# WHAT NEEDS TO BE DONE
Go through all the entries below and swap each "Toggle" for "Flip", leaving everything else as it is.

# DATA SHOWN
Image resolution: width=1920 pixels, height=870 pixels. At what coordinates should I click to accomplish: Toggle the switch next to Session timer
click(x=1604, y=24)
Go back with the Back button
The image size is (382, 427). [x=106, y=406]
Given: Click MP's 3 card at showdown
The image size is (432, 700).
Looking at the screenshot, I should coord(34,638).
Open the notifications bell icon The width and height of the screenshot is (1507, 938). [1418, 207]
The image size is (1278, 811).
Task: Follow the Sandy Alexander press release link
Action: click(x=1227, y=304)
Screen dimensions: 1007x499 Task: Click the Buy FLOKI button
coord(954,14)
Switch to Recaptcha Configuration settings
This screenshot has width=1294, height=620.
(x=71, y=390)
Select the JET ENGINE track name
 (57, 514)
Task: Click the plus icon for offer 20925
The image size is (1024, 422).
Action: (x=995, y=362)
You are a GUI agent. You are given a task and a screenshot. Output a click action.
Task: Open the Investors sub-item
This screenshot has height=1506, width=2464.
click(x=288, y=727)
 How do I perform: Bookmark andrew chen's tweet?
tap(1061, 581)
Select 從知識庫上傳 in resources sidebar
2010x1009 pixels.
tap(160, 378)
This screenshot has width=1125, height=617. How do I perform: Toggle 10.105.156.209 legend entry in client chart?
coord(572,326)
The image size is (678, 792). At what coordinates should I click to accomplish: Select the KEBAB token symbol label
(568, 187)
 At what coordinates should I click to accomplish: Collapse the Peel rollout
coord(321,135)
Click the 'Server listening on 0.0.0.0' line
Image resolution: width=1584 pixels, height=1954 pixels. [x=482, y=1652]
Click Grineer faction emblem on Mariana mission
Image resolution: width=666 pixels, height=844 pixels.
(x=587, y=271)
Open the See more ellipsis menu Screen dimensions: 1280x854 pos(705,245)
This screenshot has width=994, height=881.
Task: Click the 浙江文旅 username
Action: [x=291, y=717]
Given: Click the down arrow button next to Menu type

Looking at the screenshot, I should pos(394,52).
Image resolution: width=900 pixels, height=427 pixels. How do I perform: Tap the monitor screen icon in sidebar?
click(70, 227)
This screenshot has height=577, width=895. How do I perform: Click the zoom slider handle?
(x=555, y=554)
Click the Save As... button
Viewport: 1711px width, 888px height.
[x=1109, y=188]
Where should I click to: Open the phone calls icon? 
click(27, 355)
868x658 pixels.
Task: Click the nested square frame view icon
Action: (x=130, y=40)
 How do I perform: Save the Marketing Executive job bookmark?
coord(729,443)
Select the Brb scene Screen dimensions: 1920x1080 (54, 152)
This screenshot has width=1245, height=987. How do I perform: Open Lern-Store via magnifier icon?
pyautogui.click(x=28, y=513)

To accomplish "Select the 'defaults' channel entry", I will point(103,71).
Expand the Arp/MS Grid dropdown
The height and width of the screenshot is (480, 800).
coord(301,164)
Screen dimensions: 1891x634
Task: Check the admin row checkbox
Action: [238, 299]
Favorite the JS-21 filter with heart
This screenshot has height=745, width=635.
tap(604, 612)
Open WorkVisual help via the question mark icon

# COMPLETED EXERCISE
Image resolution: width=1920 pixels, height=870 pixels. At what coordinates should I click to accomplish: Flip the switch next to Session timer
click(x=1604, y=24)
Go back with the Back button
The image size is (382, 427). [x=106, y=406]
Given: Click MP's 3 card at showdown
The image size is (432, 700).
Looking at the screenshot, I should coord(34,638).
Open the notifications bell icon The width and height of the screenshot is (1507, 938). [1418, 207]
The image size is (1278, 811).
Task: Follow the Sandy Alexander press release link
Action: click(x=1227, y=304)
Screen dimensions: 1007x499 Task: Click the Buy FLOKI button
coord(954,14)
Switch to Recaptcha Configuration settings
This screenshot has width=1294, height=620.
(x=71, y=390)
Select the JET ENGINE track name
 (57, 514)
Task: Click the plus icon for offer 20925
The image size is (1024, 422).
Action: (x=995, y=362)
You are a GUI agent. You are given a task and a screenshot. Output a click action.
Task: Open the Investors sub-item
This screenshot has height=1506, width=2464.
click(x=288, y=727)
 How do I perform: Bookmark andrew chen's tweet?
tap(1061, 581)
Select 從知識庫上傳 in resources sidebar
2010x1009 pixels.
tap(160, 378)
This screenshot has width=1125, height=617. How do I perform: Flip 10.105.156.209 legend entry in client chart?
coord(572,326)
The image size is (678, 792). At what coordinates should I click to accomplish: Select the KEBAB token symbol label
(568, 187)
 At what coordinates should I click to accomplish: Collapse the Peel rollout
coord(321,135)
Click the 'Server listening on 0.0.0.0' line
Image resolution: width=1584 pixels, height=1954 pixels. [x=482, y=1652]
Click Grineer faction emblem on Mariana mission
Image resolution: width=666 pixels, height=844 pixels.
(x=587, y=271)
Open the See more ellipsis menu Screen dimensions: 1280x854 pos(705,245)
This screenshot has width=994, height=881.
Task: Click the 浙江文旅 username
Action: [x=291, y=717]
Given: Click the down arrow button next to Menu type

Looking at the screenshot, I should pos(394,52).
Image resolution: width=900 pixels, height=427 pixels. How do I perform: Tap the monitor screen icon in sidebar?
click(70, 227)
This screenshot has height=577, width=895. How do I perform: Click the zoom slider handle?
(x=555, y=554)
Click the Save As... button
Viewport: 1711px width, 888px height.
[x=1109, y=188]
Where should I click to: Open the phone calls icon? 
click(27, 355)
868x658 pixels.
Task: Click the nested square frame view icon
Action: (x=130, y=40)
 How do I perform: Save the Marketing Executive job bookmark?
coord(729,443)
Select the Brb scene Screen dimensions: 1920x1080 (54, 152)
This screenshot has width=1245, height=987. How do I perform: Open Lern-Store via magnifier icon?
pyautogui.click(x=28, y=513)

To accomplish "Select the 'defaults' channel entry", I will point(103,71).
Expand the Arp/MS Grid dropdown
The height and width of the screenshot is (480, 800).
coord(301,164)
Screen dimensions: 1891x634
Task: Check the admin row checkbox
Action: [238, 299]
Favorite the JS-21 filter with heart
This screenshot has height=745, width=635.
tap(604, 612)
Open WorkVisual help via the question mark icon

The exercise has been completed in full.